LogLogic's Patricia Sueltz, for example, heard a clear message about the economy from investors, but she already knows a thing or two about navigating through tough times.
And we also heard a confession from a CEO who actually has to hand out the pink slips. It's easy to vilify him, but contrary to popular notions, these aren't decisions that are taken lightly, at least with the executive we interviewed.
Meanwhile, the downturn in the economy has meant start-ups like green-tech Mascoma have had to slow expectations. Just six months ago, Mascoma had the wind in its sails, as did the rest of the clean-tech sector. Now, the company is treading carefully and scaling back.
And we also learned about how the Erickson family has learned to cope with a layoff, a story becoming less and less unique. Balancing the checkbook is a tense chore for this unemployed IT consultant and his wife.
Consumers still buying
Despite all the bad economic news, Cyber Monday turned out to be a welcome relief for an industry that had been bracing itself for the worst. Visitors to e-commerce sites spent $846 million on Monday, an increase of 15 percent over the same day a year ago, according to ComScore.

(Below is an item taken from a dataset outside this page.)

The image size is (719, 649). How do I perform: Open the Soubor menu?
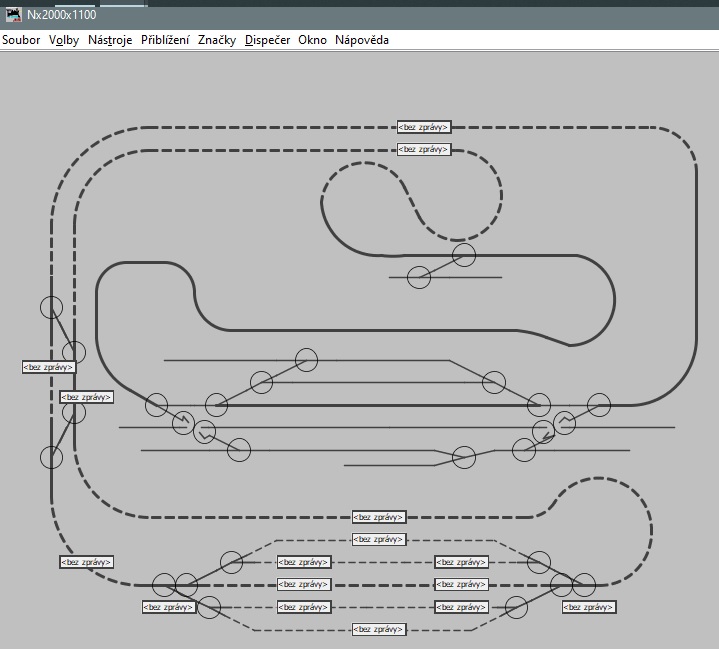(x=21, y=40)
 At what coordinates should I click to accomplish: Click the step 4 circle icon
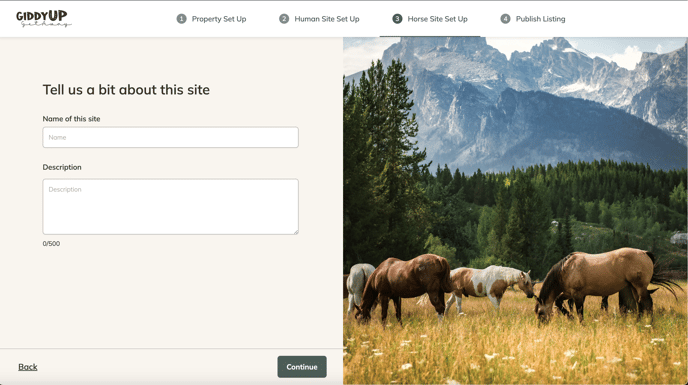click(x=505, y=19)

It also ranked as the second-biggest day of online shopping ever and capped off a successful Thanksgiving holiday weekend for the industry, which overall saw spending jump 13 percent.
Google also saw double-digit jumps for paid click results on Cyber Monday.

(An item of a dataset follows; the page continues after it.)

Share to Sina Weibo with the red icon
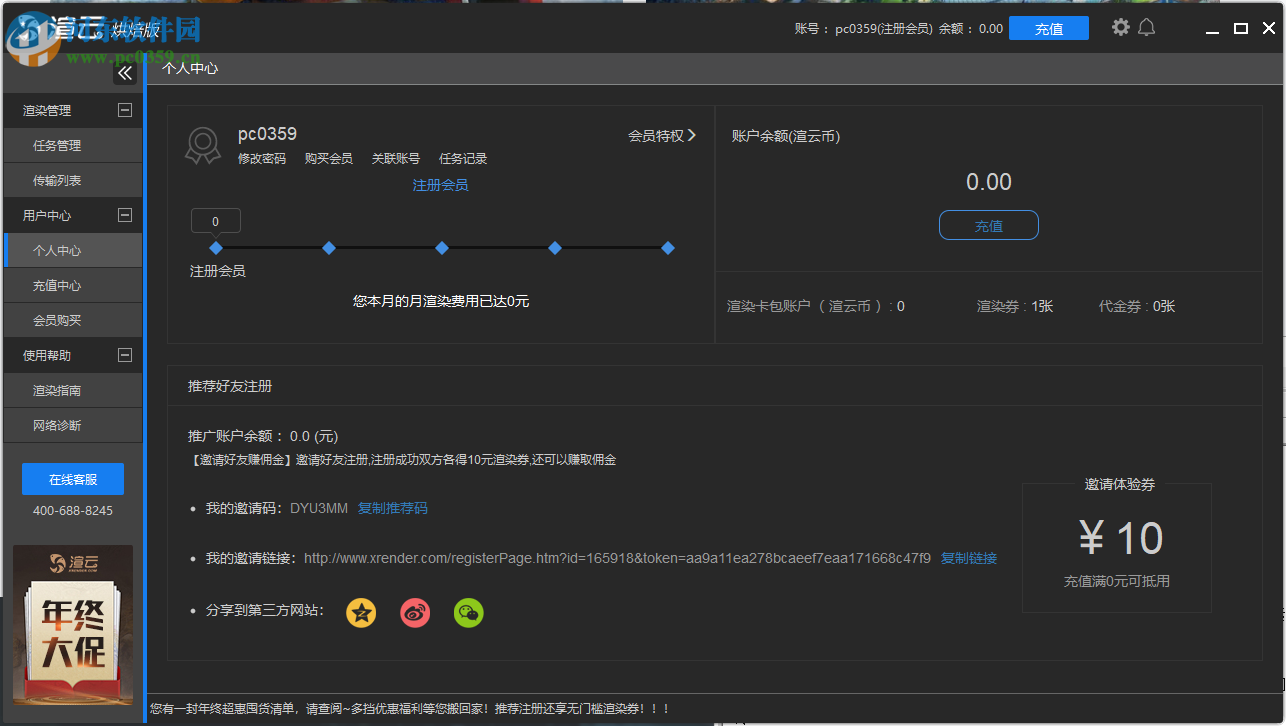point(415,612)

But consumers were wooed mostly by amazing deals and aggressive promotions--they certainly aren't buying the likes of Nokia's much buzzed about mystery device, the fancy N97, which was unveiled this week to much fanfare at the Nokia World 2008 conference in Barcelona, Spain.
Part of the company's high-end N series of multimedia computers, the N97 trumps all previous models with a slide-out full QWERTY keyboard and a tilting 3.5-inch touch screen. It's expected to ship in Europe during the first half of 2009, with an estimated price of 550 euros ($695). No official word on when we'll see the N97 stateside.
It takes a jab at other popular touch-screen smartphones like the Apple iPhone 3G, T-Mobile G1, and Research In Motion BlackBerry Storm. But it remains to be seen whether it will succeed. CNET News' Maggie Reardon, who got a live demo of the N97, offers more details and claims "it's no iPhone."